The new standard aligns OSHA with the United Nations' global chemical labeling standard. Once fully implemented, OSHA expects the new regulations to prevent an estimated 43 deaths and result in about $475.2 million in productivity savings annually for U.S. businesses.
As many businesses know, OSHA's hazard communications standard is the most often cited of all OSHA regulations. This standard requires chemical labeling; the maintenance of material safety data sheets; and safety training of employees.
The labeling is under the control of the manufacturer, but employers are required to comply with the workplace-related provisions. Any business that has undergone an OSHA inspection knows that compliance officers invariably focus on these matters.

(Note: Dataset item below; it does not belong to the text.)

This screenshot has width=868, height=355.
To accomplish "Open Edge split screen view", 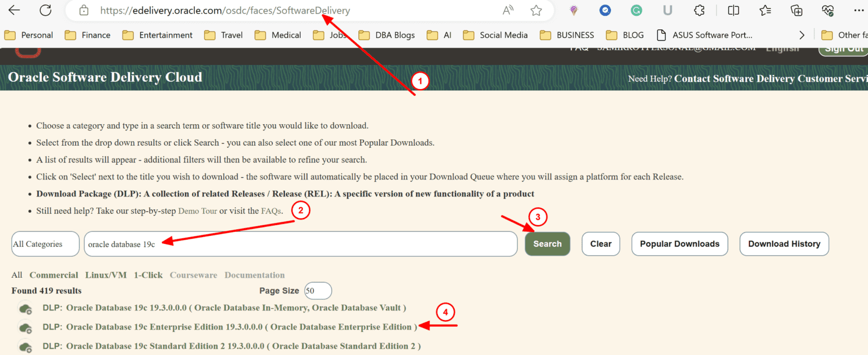I will coord(733,10).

The revision of the standard ensures consistent practices both nationally and internationally. OSHA's new standard will classify chemicals according to their health and physical hazards, and establish consistent labels and safety data sheets for all chemicals made in the United States and imported from abroad.
Once fully phased in by 2016, the revised standard is expected to prevent an estimated 585 injuries and illnesses annually. It is intended to reduce trade barriers and result in productivity improvements for American business that regularly handle, store and use hazardous chemicals. OSHA estimates cost savings of $32.2 million alone will accrue to businesses that periodically update safety data sheets and labels for chemicals covered in the standard.
Any business that utilizes chemical substances in the workplace should request updated materials from its suppliers and plan to initiate new hazard communications and training in the workplace to comply with the new standard.
Keep in mind that employee training on the new standard must be completed by the end of 2013.